Some engineers are taking advantage of the switch to electrification to rethink design. The marine racing series known as E1, which plans to start organizing events in Miami and other cities next year, will use battery-powered boats equipped with watercraft that lift hulls above water, significantly reducing resistance.

“We have to change the paradigm,” said Rudy Basu, CEO of E1. “That’s what Tesla did.”

Just as Tesla has upended the auto industry, so are startups challenging companies that have long dominated their markets. Flux Marine is one of several companies trying to adapt the electric power of watercraft. With the help of $15 million in venture capital, it plans to start selling electric outboard motors made at a plant in Bristol, RI, this summer.

Ben Sorkin, CEO of Flux Marine, who was a summer intern at Tesla, admitted that battery power was not practical for large offshore fishing boats and the like. “Given what is available now, electric propulsion is a niche market,” said Mr.

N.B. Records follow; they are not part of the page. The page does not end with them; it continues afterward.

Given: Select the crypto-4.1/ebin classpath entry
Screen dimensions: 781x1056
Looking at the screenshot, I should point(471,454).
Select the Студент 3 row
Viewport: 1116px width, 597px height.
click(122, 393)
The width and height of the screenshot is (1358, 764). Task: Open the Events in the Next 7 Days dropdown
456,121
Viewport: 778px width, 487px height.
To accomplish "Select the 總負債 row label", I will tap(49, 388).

Sorkin.

But he said the market would expand as batteries improved and became practical for larger and larger engines. Flux Marine’s largest engine is rated at 70 horsepower, and the numbers will continue to rise, said Mr. Sorkin.

“Every five years or so, the beautiful place changes,” he said.

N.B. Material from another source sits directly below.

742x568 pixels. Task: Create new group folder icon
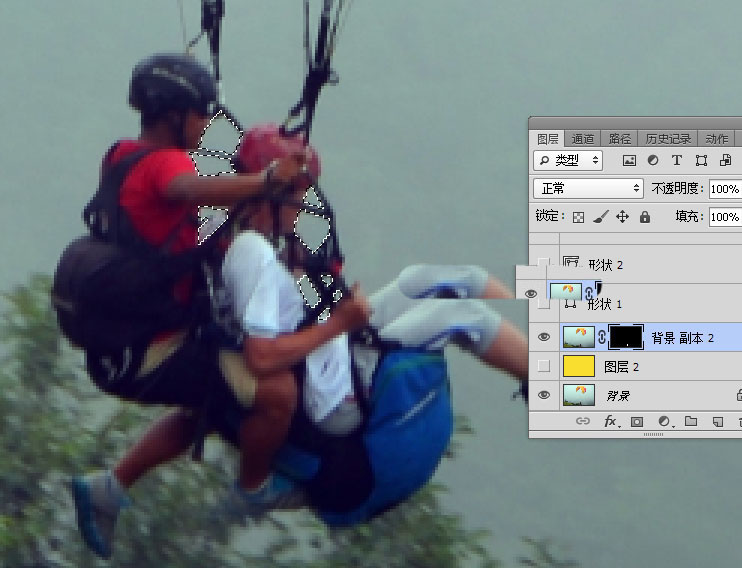(x=690, y=423)
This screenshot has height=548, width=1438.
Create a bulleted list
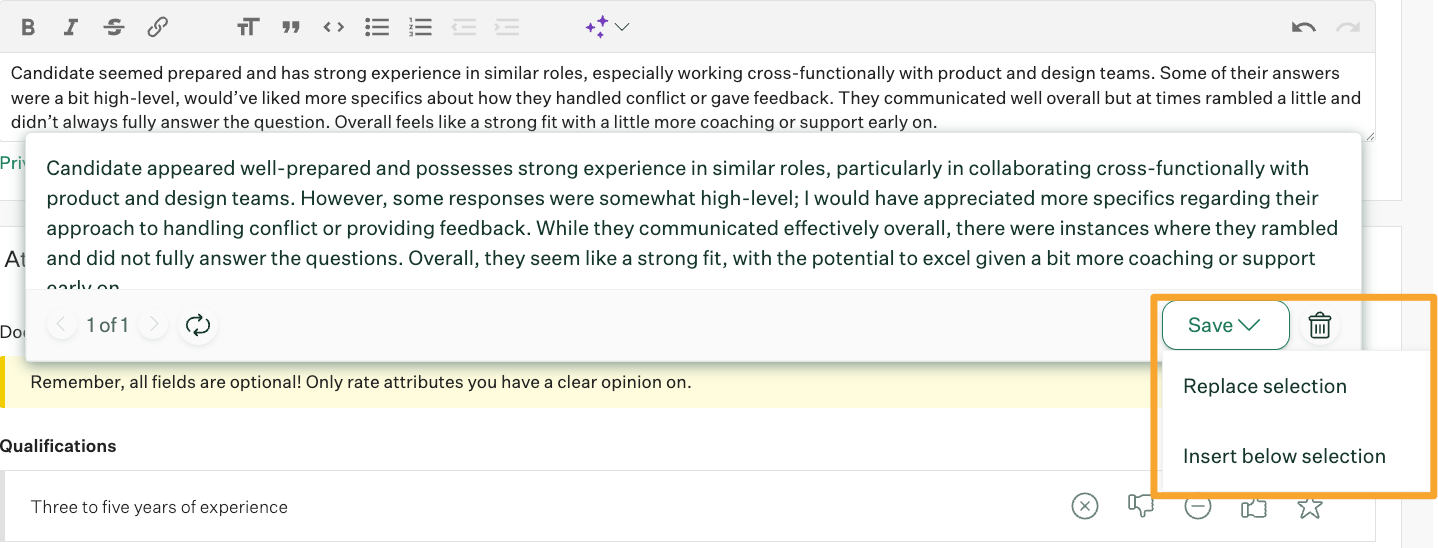376,27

Major manufacturers of boats, snowmobiles, and mowers have been slow to switch to electric. John Deere, the largest maker of self-propelled mowers, is not offering battery-powered alternatives but plans to discuss its electric strategy with investors at an event on May 25-26.

The recent history of the auto industry can serve as a warning to established companies. Just as slow-moving car companies initially ceded their territory to Tesla and are trying to catch up, new companies like Taiga are taking advantage of the wide open markets.

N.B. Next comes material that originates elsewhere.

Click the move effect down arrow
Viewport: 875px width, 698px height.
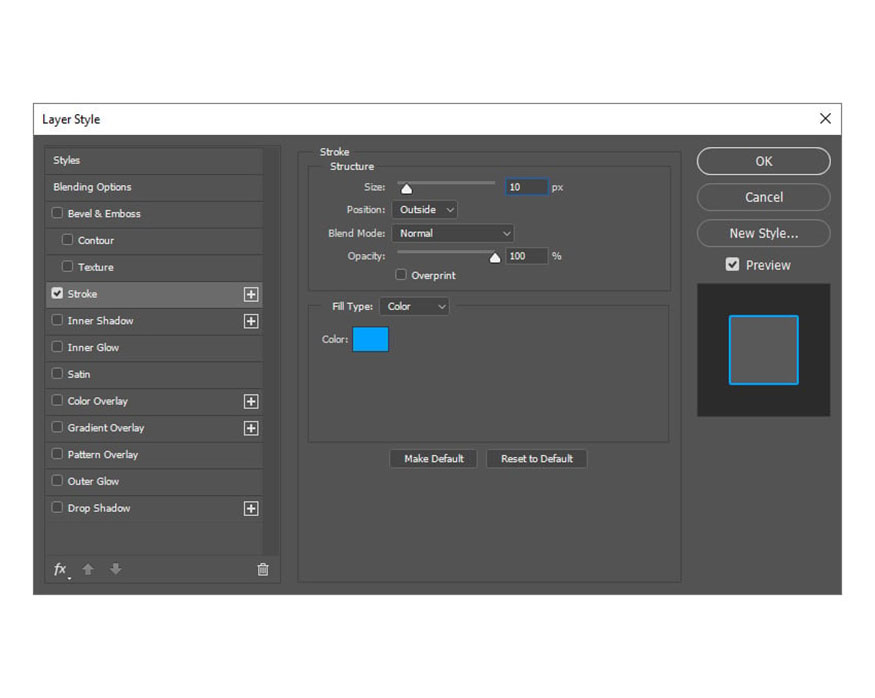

Samuel Bruno, CEO of Taiga, said snowmobile electrification was a challenge because the batteries and motors needed to handle extreme temperatures and rough terrain.

“No one was coming into this space, because it would require new technology,” he said. “This is the opportunity we saw.”

The competition is coming. BRP, a Quebec-based company that makes Ski-Doo snowmobiles as well as all-terrain vehicles and motorboats, has said it will offer electric versions of all of its products by 2026. The company also plans to enter the motorcycle market with a two-wheeled electric line in 2024.

“There is an automobile-driven overseas trend,” said José Boisjoli, chief executive of BRP, the largest snowmobile maker. “We can’t ignore it.”

But he said the transition would happen more slowly at leisure. For one thing, the markets are much smaller, which makes it difficult to realize the cost savings that come with mass production. Less than 135,000 snowmobiles were sold worldwide in 2021, compared to about 60 million vehicles.

Snowmobiles and speedboats do not receive the government subsidies or tax credits that could cut thousands of dollars off the price of an electric vehicle. Shipping is also a problem in the woods. Taiga has installed charging stations alongside Quebec’s popular snowmobile trail network, and plans more.

But snow riders who venture deeper into the wilderness still prefer petrol, said Mr. Boisjoli. “The combustion engine will be in snowmobiles for a long time,” he said.

Dominic Jackangelo, executive director of the New York State Snowmobile Association, agreed that long-distance snow riders, who can easily travel more than 100 miles a day, would be skeptical.

However, Mr. Jacangelo said he was keen to try Taiga. “In terms of performance, you have a sled that keeps pace with anything else on the market,” he said.

Because electric snowmobiles are quieter, they may help reduce friction between snowmobiles and people who consider machines an affront to nature. This will unlock more terrain for snowmobiles.

“Certainly, the electric skate is going to change the view of many environmentalists of ice skating,” said Mr. Jacangelo.